**Work to be completed:**
All of the entries must be output exactly as they are.

(Stored data entries)
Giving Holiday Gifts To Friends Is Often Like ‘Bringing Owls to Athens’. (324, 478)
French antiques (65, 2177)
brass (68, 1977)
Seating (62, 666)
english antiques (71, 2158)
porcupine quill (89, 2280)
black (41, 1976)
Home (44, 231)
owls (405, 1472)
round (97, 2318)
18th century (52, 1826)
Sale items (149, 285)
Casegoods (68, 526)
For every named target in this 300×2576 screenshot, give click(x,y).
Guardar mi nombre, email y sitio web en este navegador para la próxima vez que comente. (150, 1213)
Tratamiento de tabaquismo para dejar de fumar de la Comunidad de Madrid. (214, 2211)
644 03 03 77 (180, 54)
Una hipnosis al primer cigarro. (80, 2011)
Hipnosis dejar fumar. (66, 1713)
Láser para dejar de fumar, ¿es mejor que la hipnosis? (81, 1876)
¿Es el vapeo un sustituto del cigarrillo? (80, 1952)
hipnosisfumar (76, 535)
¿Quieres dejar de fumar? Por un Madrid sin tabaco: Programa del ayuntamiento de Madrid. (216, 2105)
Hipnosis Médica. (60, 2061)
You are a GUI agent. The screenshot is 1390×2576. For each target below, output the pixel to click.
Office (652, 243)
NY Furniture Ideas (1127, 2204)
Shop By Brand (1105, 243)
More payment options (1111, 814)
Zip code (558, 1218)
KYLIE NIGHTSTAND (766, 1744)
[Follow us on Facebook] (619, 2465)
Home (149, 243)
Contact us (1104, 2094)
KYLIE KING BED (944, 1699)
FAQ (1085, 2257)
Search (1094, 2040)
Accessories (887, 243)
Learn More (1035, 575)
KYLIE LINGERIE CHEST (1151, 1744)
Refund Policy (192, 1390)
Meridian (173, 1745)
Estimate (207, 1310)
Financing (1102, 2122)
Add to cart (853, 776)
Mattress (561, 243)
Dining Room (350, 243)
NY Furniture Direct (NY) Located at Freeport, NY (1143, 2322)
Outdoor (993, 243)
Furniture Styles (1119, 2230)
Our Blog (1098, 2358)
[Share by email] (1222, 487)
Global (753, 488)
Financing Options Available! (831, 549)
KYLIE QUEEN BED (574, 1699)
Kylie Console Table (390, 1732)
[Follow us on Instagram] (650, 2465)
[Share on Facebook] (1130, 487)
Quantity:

**Response to the exercise:**
Giving Holiday Gifts To Friends Is Often Like ‘Bringing Owls to Athens’. (324, 478)
French antiques (65, 2177)
brass (68, 1977)
Seating (62, 666)
english antiques (71, 2158)
porcupine quill (89, 2280)
black (41, 1976)
Home (44, 231)
owls (405, 1472)
round (97, 2318)
18th century (52, 1826)
Sale items (149, 285)
Casegoods (68, 526)
For every named target in this 300×2576 screenshot, give click(x,y).
Guardar mi nombre, email y sitio web en este navegador para la próxima vez que comente. (150, 1213)
Tratamiento de tabaquismo para dejar de fumar de la Comunidad de Madrid. (214, 2211)
644 03 03 77 (180, 54)
Una hipnosis al primer cigarro. (80, 2011)
Hipnosis dejar fumar. (66, 1713)
Láser para dejar de fumar, ¿es mejor que la hipnosis? (81, 1876)
¿Es el vapeo un sustituto del cigarrillo? (80, 1952)
hipnosisfumar (76, 535)
¿Quieres dejar de fumar? Por un Madrid sin tabaco: Programa del ayuntamiento de Madrid. (216, 2105)
Hipnosis Médica. (60, 2061)
You are a GUI agent. The screenshot is 1390×2576. For each target below, output the pixel to click.
Office (652, 243)
NY Furniture Ideas (1127, 2204)
Shop By Brand (1105, 243)
More payment options (1111, 814)
Zip code (558, 1218)
KYLIE NIGHTSTAND (766, 1744)
[Follow us on Facebook] (619, 2465)
Home (149, 243)
Contact us (1104, 2094)
KYLIE KING BED (944, 1699)
FAQ (1085, 2257)
Search (1094, 2040)
Accessories (887, 243)
Learn More (1035, 575)
KYLIE LINGERIE CHEST (1151, 1744)
Refund Policy (192, 1390)
Meridian (173, 1745)
Estimate (207, 1310)
Financing (1102, 2122)
Add to cart (853, 776)
Mattress (561, 243)
Dining Room (350, 243)
NY Furniture Direct (NY) Located at Freeport, NY (1143, 2322)
Outdoor (993, 243)
Furniture Styles (1119, 2230)
Our Blog (1098, 2358)
[Share by email] (1222, 487)
Global (753, 488)
Financing Options Available! (831, 549)
KYLIE QUEEN BED (574, 1699)
Kylie Console Table (390, 1732)
[Follow us on Instagram] (650, 2465)
[Share on Facebook] (1130, 487)
Quantity:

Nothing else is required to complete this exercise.